The Zona Maco art fair week (April 10–14) got off to a good start with the notion of a nude bird at Etienne Chambaud’s exhibition at LABOR called “The Naked Parrot.” The path was there, the bird absent. Rainbow-colored bird shit, echoed in the emailed invitation image of multicolored pigeons, outlined a zigzag trajectory through the gallery, under a fragile crisscross of severed bronze heads punctured by steel beams, titled The Fractal Zoo (2013). It left us to wonder: who are the animals inside this gallery-turned-cage? The yellow-pink-orange-blue-green shit road (from pigeons which the artist had fed colored pellets) marked an auspicious beginning for the journey that would end at Maco itself, a journey which included a fauna of art goers from all over the world teetering through Mexico City, from one opening to the next, in high heels and spring suits.

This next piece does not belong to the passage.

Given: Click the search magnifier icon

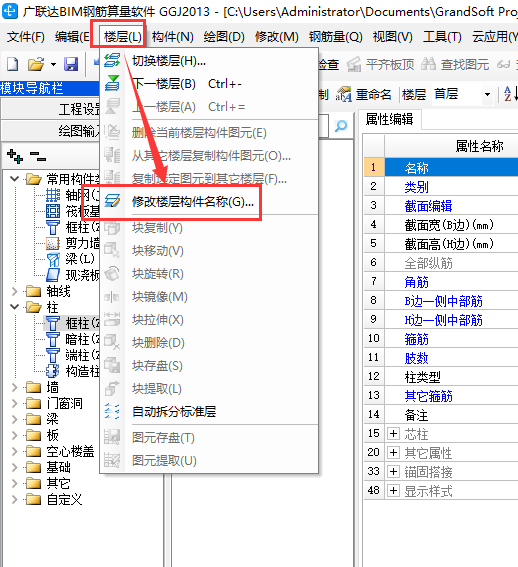Looking at the screenshot, I should (x=341, y=126).
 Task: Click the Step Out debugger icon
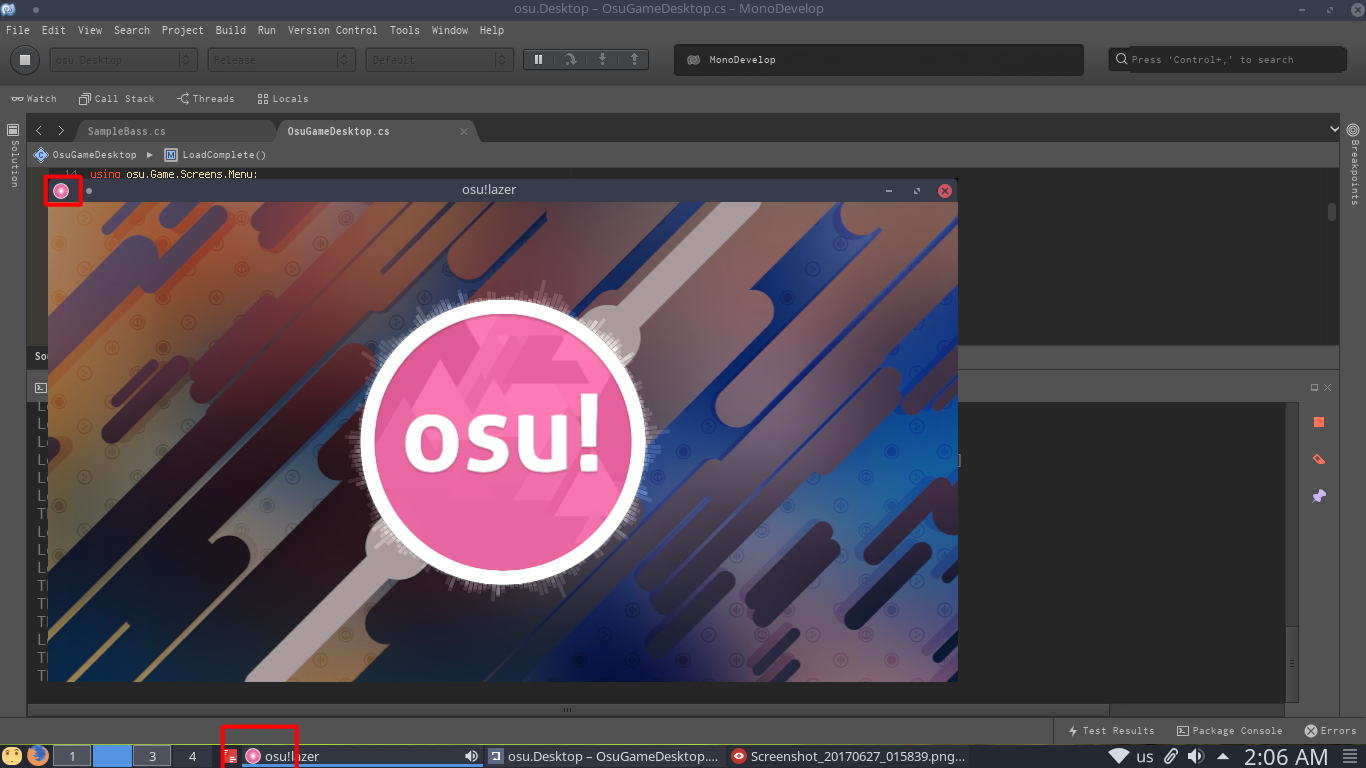click(634, 59)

But it was last Tuesday that truly marked the gallery opening marathon, starting with Edgardo Aragón at Proyectos Monclova. The highlight of his show, which focused on land rights and violence, mostly in his native state of Oaxaca, was what the artist called his “portrait” of Zapata, titled, appropriately, Zapata (2013): a black marble box containing earth from the San Juan Chinameca Hacienda where Zapata was murdered. This eventual garden of whatever native seeds might have been contained there, and which will inevitably die as the earth erodes and turns barren, is an ironic comment on the current state of the revolution that Zapata led.

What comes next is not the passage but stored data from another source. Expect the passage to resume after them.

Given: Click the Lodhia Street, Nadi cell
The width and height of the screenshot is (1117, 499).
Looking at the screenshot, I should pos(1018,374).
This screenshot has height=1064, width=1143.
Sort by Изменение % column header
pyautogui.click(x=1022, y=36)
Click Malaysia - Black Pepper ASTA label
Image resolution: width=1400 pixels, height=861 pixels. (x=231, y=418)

In high contrast, down the street at Desiré Saint Phalle, one could see screens and beams of color by Cécile Bart in her show “Interferencias,” although the work seemed to belong more in a large public exhibition space rather than squeezed into a commercial gallery. Up the street, OMR featured two shows: one by Mexican artist Iñaki Bonillas, and the other by the collective German-French trio known as Troika. The former, “The Rain Came Last,” consists of streaked black-and-white photographs, taken from thousands in the artist’s grandfather’s archive and hung as if being developed or like wet clothing on lines, their images fading; and the latter included sculpture, installation, and Light Drawings (2012), a series made by the burnt traces left on paper after live wires are run through it. The result: organic shapes that echo rivers, roots, or veins.

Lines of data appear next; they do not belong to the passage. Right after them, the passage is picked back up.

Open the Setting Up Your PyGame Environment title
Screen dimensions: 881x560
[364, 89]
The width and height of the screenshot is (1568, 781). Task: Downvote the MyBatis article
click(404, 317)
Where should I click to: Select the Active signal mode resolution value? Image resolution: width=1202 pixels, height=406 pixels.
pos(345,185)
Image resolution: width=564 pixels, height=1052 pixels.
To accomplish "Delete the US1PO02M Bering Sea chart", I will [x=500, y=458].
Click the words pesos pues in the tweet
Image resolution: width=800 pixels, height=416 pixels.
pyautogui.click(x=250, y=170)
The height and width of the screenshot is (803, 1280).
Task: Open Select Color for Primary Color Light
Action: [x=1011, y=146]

Two welcome additions to the usual suspects were Lulu, a new project space in the apartment of artist Martin Soto Climent and independent curator Chris Sharp, featuring Jochen Lempert’s poetic black-and-white photographs that delicately question the anthropocentric gaze. And “Raw Material / Materia Prima,” a new multi-gallery pop-up show featuring a young and well-assorted group: Yautepec (Mexico City), Proyectos Ultravioleta (Guatemala City), DiabloRosso (Panama City), Sultana (Paris), and La Central (Bogota)—which was also included in the Zona Maco Sur projects. Highlights at “Raw Material” were Olivier Millagou’s humorous masks (especially both of the Dr. Doom ones [1997]); Calixto Ramirez’s short sculptural video of a man blowing dust in the air called Nube (2009); Pia Camil’s hand-dyed canvas Espectacular Atardecer (2012); and Buró de intervenciones públicas’s very useful Hamacario (2013), which echoed a piece by Gabriel Orozco years ago in the MoMA sculpture garden for his first show there. Indeed, the epic night ended with Orozco’s much-awaited exhibition at kurimanzutto, which was his first one at the gallery—and in Mexico City—in four years. Orozco chose stones from the Río Papagallo and carved them with a diamond tip. Their circular motifs echoed some of his well-known paintings, but also Inuit stone carvings or Australian accretion stones. He then placed several of them throughout the gallery and on long wooden planks like benches so that we could sit in the spaces in between. It was a welcome meditative moment after so much action.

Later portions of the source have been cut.